Phoenix
Strips Away the Boundaries
Integrating
GIS and Web Technologies to Better Serve Citizens and Staff
by
Lora Engdahl
"Hmmm,
do I call the Education Programs Office or the Human Services Department?"
Phoenix citizens looking for job training opportunities no longer
have to flip a coin to answer that kind of question, or bounce from
phone extension to phone extension. Using "Phoenix at Your
Fingertips," a Web site organized with the end user, not the
service provider, in mind, they can get the information they want
fast.
A
citizen-focused Web service that strips away the traditional boundaries
between government and citizens is just one of many ways the city
uses information technology to create more efficient, responsive
government. Since 1990, Phoenix’s population has grown from 900,000
to 1.1 million while city government has simultaneously reduced
head count. City leaders attribute at least part of this accomplishment
to information technology investments that date back to the late
1980s, when $42 million of a voter-approved $1.2 billion city bond
issue was earmarked for IT reengineering and network expansion,
as well as projects such as the Web site and a Geographic Information
System (GIS).

__TASK SET__.
A – How would this sentence from the article on Phoenix's GIS and web technologies read in Spanish: "Since 1990, Phoenix’s population has grown from 900,000 to 1.1 million while city government has simultaneously reduced head count."?
B – Could you carry on the article about Phoenix's use of GIS and web technologies, picking up after its final sentence?

__DATA SECTION__.

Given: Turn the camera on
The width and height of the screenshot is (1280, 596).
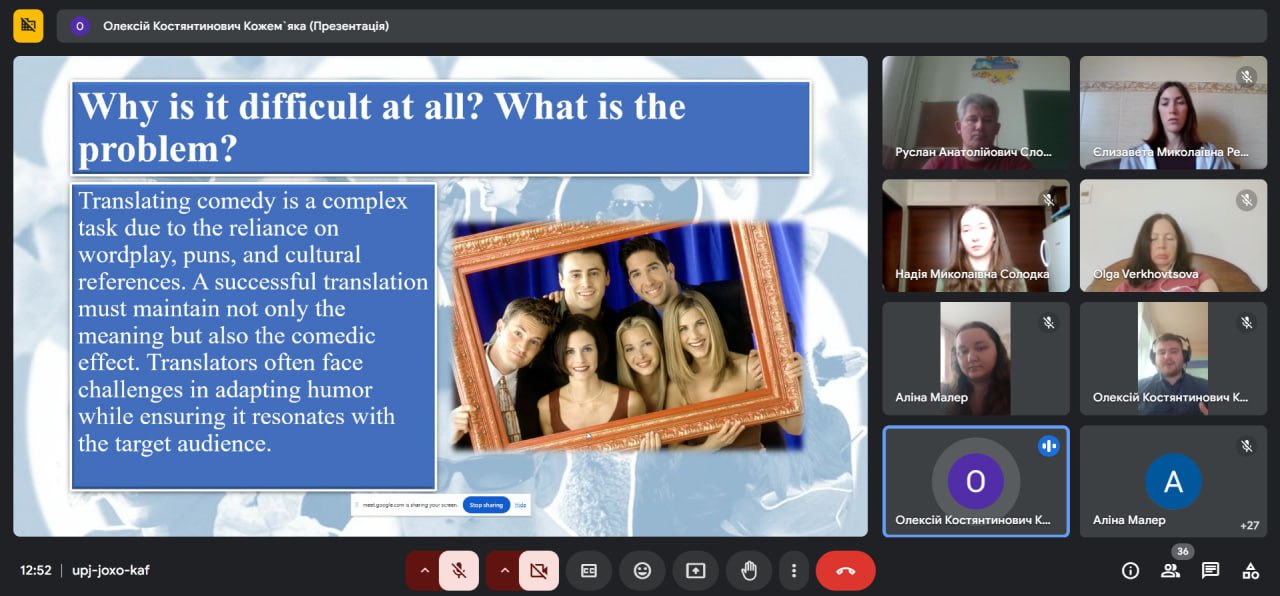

__RESPONSE LIST__.
A – Desde 1990, la población de Phoenix ha crecido de 900.000 a 1,1 millones de habitantes, mientras que el gobierno municipal ha reducido simultáneamente su plantilla.

B –
Over
the last decade, Phoenix has fine-tuned its deployment of a number
of technologies. It uses many of the same tools as other cities
— GIS, shared databases, imaging systems, intranets and the Internet
— but is a leader in tailoring information to the needs of the end
user. It is also linking technologies to provide both internal and
external customers with better ways to measure performance and solve
problems.
Phoenix
at Your Fingertips
Phoenix
at Your Fingertips, a World Wide Web site http://www.ci.phoenix.az.us,
went online in October 1995 and now receives about 900,000 hits
a month. It offers a menu of virtually every service the city has
to offer, from where to find job training to how to have a fallen
tree removed. It also includes some related services offered by
nonprofits. Citizens use it to download forms and job applications,
sign up for services, learn about public meetings, send e-mail to
city officials, report crimes, read neighborhood newsletters, use
the local library’s card catalog or follow links to over 250 outside
agencies. More services will become available as the city merges
its Web infrastructure with its GIS system, making the Web the front
end to access GIS data.
"Many
other cities have gone online to provide citizens with information
on city services," concludes a report by the U.S. Commerce
Department’s Telecommunications and Information Infrastructure Assistance
Program (TIIAP). "Phoenix stands out because it presents the
information in a user-friendly manner, i.e., in categories that
make sense to citizens, rather than by department or program area."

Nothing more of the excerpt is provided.